◆ **What you are asked to do**
Every line below that contains "with" is to be copied.

=== Provided data ===

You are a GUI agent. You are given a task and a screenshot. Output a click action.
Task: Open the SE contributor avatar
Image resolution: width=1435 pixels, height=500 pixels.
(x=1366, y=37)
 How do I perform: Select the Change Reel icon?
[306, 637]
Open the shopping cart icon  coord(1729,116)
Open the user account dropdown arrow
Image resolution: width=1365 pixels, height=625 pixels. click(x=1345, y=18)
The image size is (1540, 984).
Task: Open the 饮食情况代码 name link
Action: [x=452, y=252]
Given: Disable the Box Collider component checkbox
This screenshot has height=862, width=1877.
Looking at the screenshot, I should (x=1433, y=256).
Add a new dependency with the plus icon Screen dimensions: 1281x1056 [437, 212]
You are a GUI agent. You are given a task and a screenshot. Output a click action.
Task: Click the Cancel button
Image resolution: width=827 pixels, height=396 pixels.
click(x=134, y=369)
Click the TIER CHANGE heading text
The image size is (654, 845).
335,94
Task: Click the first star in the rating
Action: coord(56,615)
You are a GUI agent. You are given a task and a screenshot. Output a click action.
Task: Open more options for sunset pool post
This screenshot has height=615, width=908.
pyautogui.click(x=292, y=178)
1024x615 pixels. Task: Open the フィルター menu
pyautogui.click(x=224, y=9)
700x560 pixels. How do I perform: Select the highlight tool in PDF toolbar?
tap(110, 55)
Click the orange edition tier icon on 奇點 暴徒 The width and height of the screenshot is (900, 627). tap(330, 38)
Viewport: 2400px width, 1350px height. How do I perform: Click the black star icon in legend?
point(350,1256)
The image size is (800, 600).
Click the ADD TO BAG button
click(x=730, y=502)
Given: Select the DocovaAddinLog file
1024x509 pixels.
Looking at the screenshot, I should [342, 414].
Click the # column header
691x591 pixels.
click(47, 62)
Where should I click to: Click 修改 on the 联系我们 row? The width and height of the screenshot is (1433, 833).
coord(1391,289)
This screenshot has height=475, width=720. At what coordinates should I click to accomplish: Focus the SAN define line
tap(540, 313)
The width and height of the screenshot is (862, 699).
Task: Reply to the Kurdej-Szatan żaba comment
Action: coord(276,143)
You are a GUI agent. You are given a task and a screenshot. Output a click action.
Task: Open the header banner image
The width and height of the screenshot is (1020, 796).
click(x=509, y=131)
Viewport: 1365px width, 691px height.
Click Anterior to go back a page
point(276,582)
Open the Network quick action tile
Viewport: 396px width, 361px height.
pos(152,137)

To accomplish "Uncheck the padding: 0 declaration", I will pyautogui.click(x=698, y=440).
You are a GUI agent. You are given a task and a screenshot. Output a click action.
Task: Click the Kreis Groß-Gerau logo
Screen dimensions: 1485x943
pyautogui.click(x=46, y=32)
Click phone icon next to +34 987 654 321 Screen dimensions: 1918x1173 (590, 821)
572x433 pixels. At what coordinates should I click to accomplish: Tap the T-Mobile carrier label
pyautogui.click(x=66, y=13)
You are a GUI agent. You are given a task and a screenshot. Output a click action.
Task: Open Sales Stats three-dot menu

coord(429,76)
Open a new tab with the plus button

===

◆ **Task output**
Add a new dependency with the plus icon Screen dimensions: 1281x1056 [437, 212]
Open a new tab with the plus button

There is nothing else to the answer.